(Task statement):
The answer must consist of every line in the data below that holds the word "arrows".

(Dataset excerpts):
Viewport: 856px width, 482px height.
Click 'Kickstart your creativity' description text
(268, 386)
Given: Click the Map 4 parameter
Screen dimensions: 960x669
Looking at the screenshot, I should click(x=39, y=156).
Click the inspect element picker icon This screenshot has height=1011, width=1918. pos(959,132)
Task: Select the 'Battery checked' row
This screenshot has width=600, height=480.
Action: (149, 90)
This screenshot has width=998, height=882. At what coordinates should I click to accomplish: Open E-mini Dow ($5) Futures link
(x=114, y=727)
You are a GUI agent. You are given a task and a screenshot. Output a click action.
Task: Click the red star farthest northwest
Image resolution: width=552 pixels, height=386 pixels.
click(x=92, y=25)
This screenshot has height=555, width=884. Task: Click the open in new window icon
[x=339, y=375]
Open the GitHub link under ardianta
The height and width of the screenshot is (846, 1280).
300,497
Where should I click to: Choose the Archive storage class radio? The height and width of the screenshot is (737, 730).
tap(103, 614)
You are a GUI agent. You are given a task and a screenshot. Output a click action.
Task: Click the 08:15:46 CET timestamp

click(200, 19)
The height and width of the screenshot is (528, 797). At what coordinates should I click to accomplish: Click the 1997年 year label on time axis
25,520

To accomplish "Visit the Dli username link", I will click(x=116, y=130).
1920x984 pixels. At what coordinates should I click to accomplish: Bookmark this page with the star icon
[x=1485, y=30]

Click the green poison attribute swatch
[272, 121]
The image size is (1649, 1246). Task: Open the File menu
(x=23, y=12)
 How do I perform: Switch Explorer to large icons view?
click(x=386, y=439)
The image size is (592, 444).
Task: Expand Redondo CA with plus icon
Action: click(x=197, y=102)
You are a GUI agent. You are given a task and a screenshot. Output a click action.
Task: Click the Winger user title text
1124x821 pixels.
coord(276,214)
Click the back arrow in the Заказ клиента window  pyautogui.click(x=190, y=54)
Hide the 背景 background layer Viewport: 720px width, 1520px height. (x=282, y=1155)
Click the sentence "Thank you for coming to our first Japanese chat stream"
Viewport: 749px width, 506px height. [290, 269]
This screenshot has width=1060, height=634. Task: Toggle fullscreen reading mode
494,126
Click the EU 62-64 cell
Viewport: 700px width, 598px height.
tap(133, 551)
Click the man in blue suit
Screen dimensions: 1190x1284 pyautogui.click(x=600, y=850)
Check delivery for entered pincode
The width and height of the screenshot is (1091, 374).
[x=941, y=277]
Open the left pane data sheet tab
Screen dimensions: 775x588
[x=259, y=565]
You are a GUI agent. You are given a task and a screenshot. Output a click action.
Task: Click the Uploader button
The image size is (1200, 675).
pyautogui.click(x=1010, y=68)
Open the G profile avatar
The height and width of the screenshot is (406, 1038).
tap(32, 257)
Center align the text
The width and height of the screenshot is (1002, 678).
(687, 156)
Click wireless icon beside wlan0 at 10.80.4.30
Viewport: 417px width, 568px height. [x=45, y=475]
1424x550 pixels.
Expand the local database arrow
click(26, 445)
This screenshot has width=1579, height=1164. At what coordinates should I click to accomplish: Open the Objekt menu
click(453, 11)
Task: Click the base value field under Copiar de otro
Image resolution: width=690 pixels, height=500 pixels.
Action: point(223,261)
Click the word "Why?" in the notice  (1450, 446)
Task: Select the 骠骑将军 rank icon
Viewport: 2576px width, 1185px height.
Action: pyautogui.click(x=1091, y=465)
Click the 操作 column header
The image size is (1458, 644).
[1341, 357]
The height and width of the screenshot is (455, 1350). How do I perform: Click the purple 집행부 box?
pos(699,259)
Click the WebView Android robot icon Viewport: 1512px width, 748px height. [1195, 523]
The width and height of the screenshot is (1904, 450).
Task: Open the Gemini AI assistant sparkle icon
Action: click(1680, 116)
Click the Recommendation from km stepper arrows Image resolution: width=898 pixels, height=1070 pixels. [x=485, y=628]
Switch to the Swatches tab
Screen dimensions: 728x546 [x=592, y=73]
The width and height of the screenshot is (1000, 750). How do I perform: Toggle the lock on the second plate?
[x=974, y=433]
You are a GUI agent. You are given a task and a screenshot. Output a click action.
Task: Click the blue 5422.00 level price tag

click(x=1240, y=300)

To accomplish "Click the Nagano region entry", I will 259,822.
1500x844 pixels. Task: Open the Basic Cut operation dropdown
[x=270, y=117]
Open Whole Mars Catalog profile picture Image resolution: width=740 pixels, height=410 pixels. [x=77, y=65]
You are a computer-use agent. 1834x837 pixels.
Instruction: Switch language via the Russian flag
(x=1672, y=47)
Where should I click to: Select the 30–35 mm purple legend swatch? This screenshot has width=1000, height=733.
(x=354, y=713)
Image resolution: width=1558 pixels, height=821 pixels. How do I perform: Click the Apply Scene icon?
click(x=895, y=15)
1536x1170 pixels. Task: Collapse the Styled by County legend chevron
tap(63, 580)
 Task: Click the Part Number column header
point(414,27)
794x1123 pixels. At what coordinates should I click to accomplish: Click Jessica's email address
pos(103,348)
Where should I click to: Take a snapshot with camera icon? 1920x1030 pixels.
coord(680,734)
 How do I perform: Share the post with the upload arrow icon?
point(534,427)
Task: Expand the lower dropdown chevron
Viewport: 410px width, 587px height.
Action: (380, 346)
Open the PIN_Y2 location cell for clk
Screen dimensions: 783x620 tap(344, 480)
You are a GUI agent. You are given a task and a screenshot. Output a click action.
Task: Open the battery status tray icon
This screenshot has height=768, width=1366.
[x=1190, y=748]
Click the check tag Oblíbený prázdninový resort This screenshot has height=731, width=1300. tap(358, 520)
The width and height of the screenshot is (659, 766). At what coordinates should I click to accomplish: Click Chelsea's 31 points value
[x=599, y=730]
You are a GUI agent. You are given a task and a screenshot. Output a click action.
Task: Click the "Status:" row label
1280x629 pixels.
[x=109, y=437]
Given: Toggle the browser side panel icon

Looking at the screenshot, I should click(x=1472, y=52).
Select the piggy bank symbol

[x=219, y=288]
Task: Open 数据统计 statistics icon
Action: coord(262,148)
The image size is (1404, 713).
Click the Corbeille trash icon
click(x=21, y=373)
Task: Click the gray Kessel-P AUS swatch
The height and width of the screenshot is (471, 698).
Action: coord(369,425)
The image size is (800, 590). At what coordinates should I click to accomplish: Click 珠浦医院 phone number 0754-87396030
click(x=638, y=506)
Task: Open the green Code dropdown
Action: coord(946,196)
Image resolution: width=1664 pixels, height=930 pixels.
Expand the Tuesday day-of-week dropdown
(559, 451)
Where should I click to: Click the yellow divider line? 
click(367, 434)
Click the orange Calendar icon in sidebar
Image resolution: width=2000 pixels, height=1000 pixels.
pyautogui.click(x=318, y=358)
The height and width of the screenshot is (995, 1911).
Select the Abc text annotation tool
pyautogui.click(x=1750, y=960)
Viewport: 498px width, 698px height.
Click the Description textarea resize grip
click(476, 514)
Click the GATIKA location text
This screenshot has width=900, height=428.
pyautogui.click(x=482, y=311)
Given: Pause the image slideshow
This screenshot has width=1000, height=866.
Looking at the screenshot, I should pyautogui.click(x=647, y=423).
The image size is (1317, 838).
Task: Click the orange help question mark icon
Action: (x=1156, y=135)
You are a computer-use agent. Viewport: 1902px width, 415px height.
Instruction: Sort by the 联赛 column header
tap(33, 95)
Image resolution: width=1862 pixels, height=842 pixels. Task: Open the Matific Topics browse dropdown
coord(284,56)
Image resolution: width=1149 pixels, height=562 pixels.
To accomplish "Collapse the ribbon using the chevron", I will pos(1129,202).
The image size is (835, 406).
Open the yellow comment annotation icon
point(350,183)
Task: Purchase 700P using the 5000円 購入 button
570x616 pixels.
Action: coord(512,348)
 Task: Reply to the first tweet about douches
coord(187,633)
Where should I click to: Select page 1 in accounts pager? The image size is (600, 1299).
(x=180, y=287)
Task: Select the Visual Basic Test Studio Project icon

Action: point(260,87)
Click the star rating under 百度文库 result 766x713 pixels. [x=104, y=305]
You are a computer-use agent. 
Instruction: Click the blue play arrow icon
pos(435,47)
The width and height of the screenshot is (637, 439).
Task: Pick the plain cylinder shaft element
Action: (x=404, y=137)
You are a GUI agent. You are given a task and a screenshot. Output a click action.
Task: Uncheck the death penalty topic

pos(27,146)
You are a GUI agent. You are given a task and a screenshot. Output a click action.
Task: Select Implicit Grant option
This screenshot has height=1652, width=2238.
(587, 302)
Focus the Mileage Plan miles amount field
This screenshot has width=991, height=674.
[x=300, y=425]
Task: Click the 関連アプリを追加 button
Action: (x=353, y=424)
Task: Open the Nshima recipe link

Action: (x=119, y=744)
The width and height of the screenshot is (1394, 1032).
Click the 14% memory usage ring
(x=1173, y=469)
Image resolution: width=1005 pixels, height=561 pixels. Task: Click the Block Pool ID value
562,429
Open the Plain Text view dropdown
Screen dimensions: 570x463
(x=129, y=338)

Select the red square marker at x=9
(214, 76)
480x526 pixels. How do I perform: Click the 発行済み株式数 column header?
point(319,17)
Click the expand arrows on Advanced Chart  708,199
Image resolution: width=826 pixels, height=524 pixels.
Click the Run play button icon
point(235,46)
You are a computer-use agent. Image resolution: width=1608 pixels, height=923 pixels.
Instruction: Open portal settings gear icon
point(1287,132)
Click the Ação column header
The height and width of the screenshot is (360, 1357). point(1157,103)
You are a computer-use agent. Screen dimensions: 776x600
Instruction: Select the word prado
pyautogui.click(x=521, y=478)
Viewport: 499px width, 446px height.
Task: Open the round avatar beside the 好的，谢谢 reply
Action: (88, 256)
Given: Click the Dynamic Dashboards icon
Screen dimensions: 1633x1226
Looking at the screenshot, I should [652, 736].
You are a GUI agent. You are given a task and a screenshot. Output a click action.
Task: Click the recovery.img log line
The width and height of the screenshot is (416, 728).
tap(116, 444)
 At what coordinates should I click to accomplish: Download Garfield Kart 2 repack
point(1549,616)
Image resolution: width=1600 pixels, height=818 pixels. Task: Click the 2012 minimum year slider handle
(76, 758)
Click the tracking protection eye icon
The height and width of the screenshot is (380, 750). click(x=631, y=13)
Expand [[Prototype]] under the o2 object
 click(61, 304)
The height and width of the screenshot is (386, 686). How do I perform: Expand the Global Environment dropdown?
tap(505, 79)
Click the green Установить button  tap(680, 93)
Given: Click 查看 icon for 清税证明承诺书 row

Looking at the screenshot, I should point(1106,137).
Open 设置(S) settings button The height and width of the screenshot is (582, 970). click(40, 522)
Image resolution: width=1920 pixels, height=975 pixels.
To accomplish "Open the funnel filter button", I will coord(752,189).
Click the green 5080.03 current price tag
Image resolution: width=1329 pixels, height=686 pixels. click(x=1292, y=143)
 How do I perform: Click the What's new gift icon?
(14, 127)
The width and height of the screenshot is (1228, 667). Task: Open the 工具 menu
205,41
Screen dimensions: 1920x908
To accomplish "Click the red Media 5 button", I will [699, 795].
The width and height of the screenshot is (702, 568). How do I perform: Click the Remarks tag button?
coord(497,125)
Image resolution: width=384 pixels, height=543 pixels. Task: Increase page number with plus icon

(Task output):
Click the Recommendation from km stepper arrows Image resolution: width=898 pixels, height=1070 pixels. [x=485, y=628]
Click the expand arrows on Advanced Chart  708,199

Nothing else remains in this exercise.